1. Random Access Memories isn’t what we thought it’d be. I’m not sure it could have been. After months of buildup, beginning with a mysterious SNL promo and ending with Daft Punk opening a copy of the album in space, anything less than the GREATEST ALBUM EVER would be a let-down to many. They had to have known this (Thomas Bangalter and Guy-Manuel de Homem-Christo are all too aware of fan expectations), which is why, in retrospect, it makes perfect sense that the album is so…relaxed. There are no bone-rattling WUB WUBs or bass drops; just a smooth mashup of dance and disco that’s a lot more ambitious than it literally sounds. It’s attempting to turn something practical, a dance album, into something conceptual, a “dance album,” and in that, it mostly succeeds.

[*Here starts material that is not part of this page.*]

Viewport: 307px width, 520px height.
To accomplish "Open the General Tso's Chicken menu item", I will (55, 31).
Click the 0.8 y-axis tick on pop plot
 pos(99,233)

2. In a recent interview with Rolling Stone, Thomas Bangalter said, “Today, electronic music is made in airports and hotel rooms, by DJs traveling…It has a sense of movement, maybe, but it’s not the same vibe as going into these studios that contain specific things. You hear a song – whose track is it? There’s no signature.” Daft Punk are the godfathers of the modern EDM movement, and they’re disappointed in how their grandchildren are besmirching the family name. Random Access Memories is Daft Punk’s John Wesley Harding, the back-to-basics acoustic album Bob Dylan released in 1967 when all the former-folkies started to sound like him on Blonde on Blonde. They’re both declaration as much as they are a collection of songs: “As much as you’ll try, you’ll never be me.”

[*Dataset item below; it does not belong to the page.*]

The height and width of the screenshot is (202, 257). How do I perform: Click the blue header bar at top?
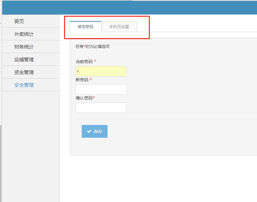(129, 7)
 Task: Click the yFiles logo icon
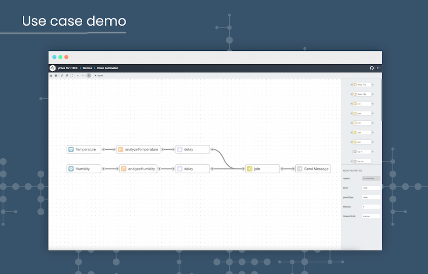(x=52, y=68)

3. One of the few times the album sounds “Daft Punk-esque” (sorry) is, amusingly, its final song, “Contact.” It’s the kind of stereo speaker-blaster that would sound at home on Discovery or Tron: Legacy, all breathless build driven by organs and synths and drums that collapse into a puddle of broken noise, though there’s also a slight prog-rock tinge that keeps it in line with Random‘s genre hopping. It’s an encyclopedia of an album, with nostalgic dabs in jazz, funk, disco, classical, and adult contemporary. This ain’t your parent’s yacht rock (the yacht has wi-fi).

4. “Giorgio by Moroder” is either brilliant or terrible; no one’s ever going to accuse it of being merely “fine.” It’s the longest song on the album, placed in the all-important third track position, and broken into two parts: Giorgio Moroder’s disco expedition in one half and a jazzy future-funk beat in the other. While the instrumental portions are intoxicating (and Giorgio sounds like Paul F. Tompkins as Warner Herzog), the interview section kills the album’s momentum. Guest spots are used better elsewhere, including a Vocoder-assisted Julian Casablancas on the best Strokes song the Strokes never released (“Instant Crush”), Paul Williams (the gaudy “Touch,” which could be on the Great Gatsby soundtrack), and, of course, album standout “Get Lucky” with Pharrell Williams.

5. BUT IS IT GOOD? Yes, but. Random Access Memories is a better statement that actual album, but there’s enough good stuff in there — “Get Lucky,” “Contact” — to keep it from being a letdown. It’s Daft Punk’s most human album to date, and to be human is to have flaws. Their flaws are just a lot more funky than ours.